** PASSAGE FOR REVIEW **
::::::
Skip to content

Batch inference

Batch inference is the easiest way to compare routers on many queries and to generate routing logs for analysis.

Input and output schemas

See Data formats for supported --input formats and output fields.

--route-only is fast and requires no API keys.

llmrouter infer --router knnrouter --config configs/model_config_test/knnrouter.yaml --input queries.jsonl --output routed.jsonl --output-format jsonl --route-only

Full inference batch run

This routes each query and then calls the selected model via an OpenAI-compatible endpoint.

Prereqs: - API_KEYS is set (see Installation) - each candidate model in llm_data has api_endpoint and model, or you set a global api_endpoint in the YAML (see Config reference)
::::::
Excerpts from a dataset

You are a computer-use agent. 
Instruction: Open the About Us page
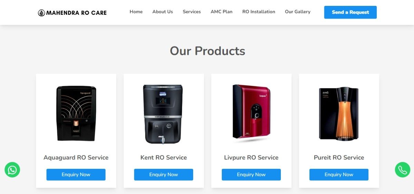tap(162, 12)
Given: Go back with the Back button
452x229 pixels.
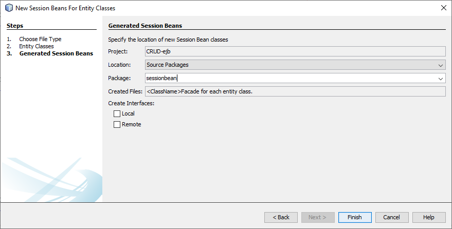Looking at the screenshot, I should click(x=281, y=217).
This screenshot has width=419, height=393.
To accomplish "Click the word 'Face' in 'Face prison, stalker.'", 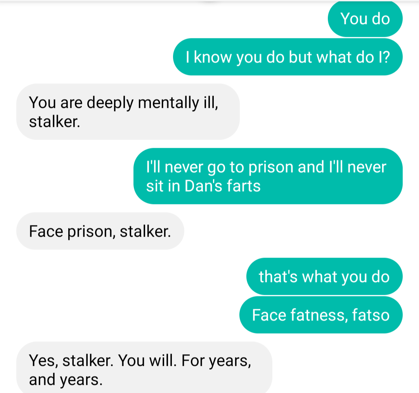I will 46,231.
::::::
** EXERCISES TO COMPLETE **
**1.** In the batch inference page, turn the paragraph starting "Prereqs:" into a short list that keeps its main facts.
**2.** Carry the batch inference page on from its last sentence.

** ANSWER SECTION **
**1.**
- Set API_KEYS (see Installation).
- Give each candidate model in llm_data an api_endpoint and a model, or set one global api_endpoint in the YAML (see Config reference).

**2.**
llmrouter infer --router knnrouter --config configs/model_config_test/knnrouter.yaml --input queries.jsonl --output results.jsonl --output-format json

Tips for large runs

  • Prefer JSONL output: --output-format jsonl (stream-friendly, appendable).
  • If you only need routing decisions, always include --route-only.
  • Use --verbose if you are debugging errors (it prints more context).

Troubleshooting

  • API endpoint not found: add api_endpoint to llm_data[model_name] or set api_endpoint in the YAML.
  • Many success=false: check your input file format and make sure query is present.